In December 2020, Litterer was snowboarding down Wirepatch trail at Breckenridge Ski Resort. Turning left onto Peak 8 Road — a catwalk approved for snowmobile traffic — he was struck and injured by resort employee Dwight McClure, who was operating a snowmobile uphill around a blind corner. Court records show McClure was traveling under the trail’s posted speed limit and attempted to bring the snowmobile to a stop before impact. That season’s Epic Pass waiver specifically named collisions with snowmobiles as an assumed risk.

Litterer recovered and, as most skiers and riders would, wanted to be back on the mountain. In May 2022, nearly eighteen months after the collision, he filed a personal injury lawsuit against McClure and Vail Summit Resorts Inc. Then, in November of that same year, with the lawsuit still active, he purchased another Epic Pass and clicked through another waiver.

The agreement came with an explicit warning: “PLEASE READ CAREFULLY… THIS IS A RELEASE OF LIABILITY… INCLUDING THE RIGHT TO SUE.” It went further, releasing “any and all claims… including those… resulting from anything which has happened up to now.” Litterer did not intend to drop his lawsuit. He just wanted to snowboard.

How the Epic Pass Waiver Lawsuit Reached Colorado’s Highest Court

Vail Resorts sees it differently. In filings before the Colorado Supreme Court, its attorneys argued that Litterer knew the nature of his injuries, knew he had an active lawsuit, and had the release in front of him. “That release was clear as a bell,” they wrote. It’s not an argument you can easily dismiss. Litterer wasn’t an uninformed consumer—he was a plaintiff in active litigation—but the agreement he accepted is the same one every Epic Pass holder agrees to, embedded in the same frictionless checkout flow as a routine purchase.

Contract law rests on a deceptively simple idea: both parties must actually agree to the same terms.
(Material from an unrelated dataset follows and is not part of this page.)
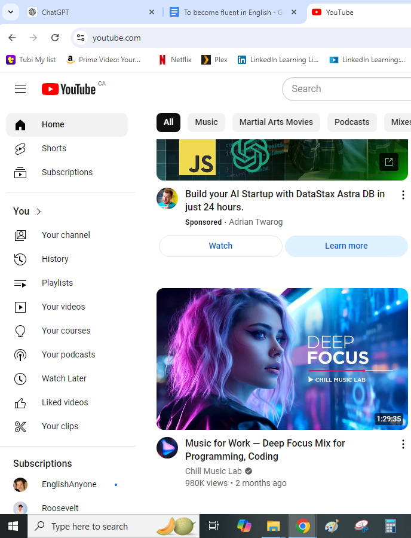This screenshot has height=538, width=411.
Task: Open watch History
Action: [x=55, y=259]
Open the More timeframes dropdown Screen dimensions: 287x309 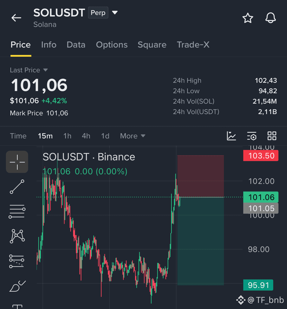(133, 136)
When a liability waiver is challenged, courts look closely at its language, context, and clarity to determine whether that agreement — a true meeting of the minds — actually occurred.

In skiing and snowboarding, some level of legal protection is not only expected but necessary. The alpine environment carries real, inherent risk, and shielding operators from frivolous claims is reasonable. What’s being tested here is something narrower and more consequential: whether a broadly worded waiver can retroactively extinguish an active lawsuit — one already filed and actively being litigated — without the signer clearly understanding that outcome.
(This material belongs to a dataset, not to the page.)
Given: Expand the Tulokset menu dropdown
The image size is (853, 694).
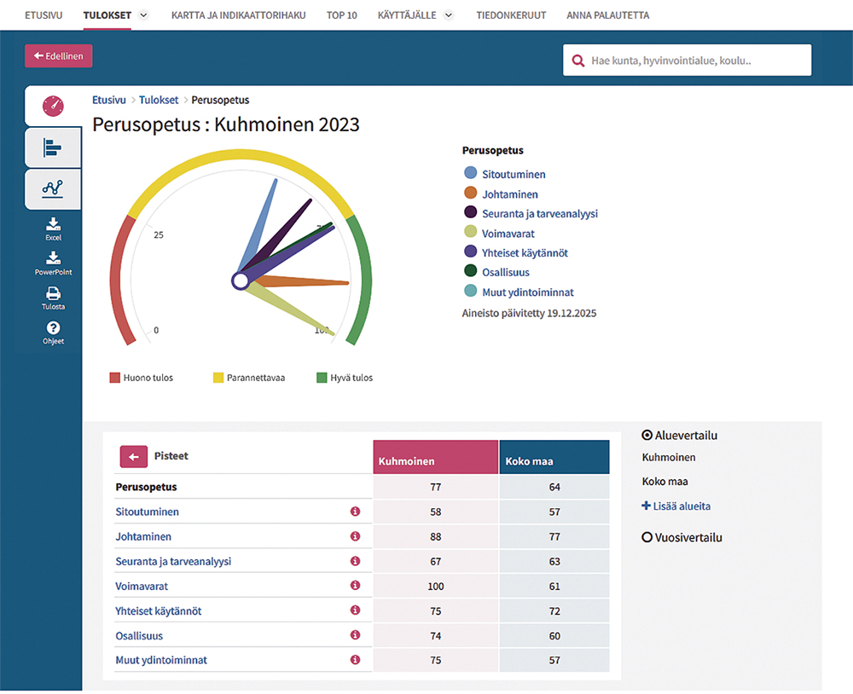Looking at the screenshot, I should [x=142, y=15].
Panoramic view of Peak 8 terrain at Breckenridge Ski Resort Colorado on a clear winter day
Stunning view of Peak 8 at Breckenridge | Image: Breckenridge

Lower courts sided with Vail Resorts. The Colorado Court of Appeals was blunt: “The 2022 online waiver bars Litterer’s claims.” In its view, the language he accepted — releasing “any and all claims. . . including anything which has happened up to now”— was sufficiently clear to extinguish even an active lawsuit. The Colorado Supreme Court agreed to review that conclusion.

Miller v. Crested Butte: The Precedent That Changes Everything

This case doesn’t arrive in isolation. In 2022, the Colorado Supreme Court issued a ruling in Miller v. Crested Butte that sent what attorney Joseph Bloch described as “a seismic shockwave” through ski law in the state. 16-year-old Annie Miller was boarding a chairlift at Crested Butte Mountain Resort when she was unable to seat herself properly. Her father called for the lift to stop. It didn’t. She fell roughly 30 feet and was paralyzed.

The resort pointed to its liability waiver. The court rejected that defense, ruling that a private agreement cannot waive a ski area’s obligation to comply with statutory safety duties. A jury later awarded the Miller family $12.4 million. You can sign away certain rights tied to inherent risk. You cannot sign away a resort’s obligation to follow the law.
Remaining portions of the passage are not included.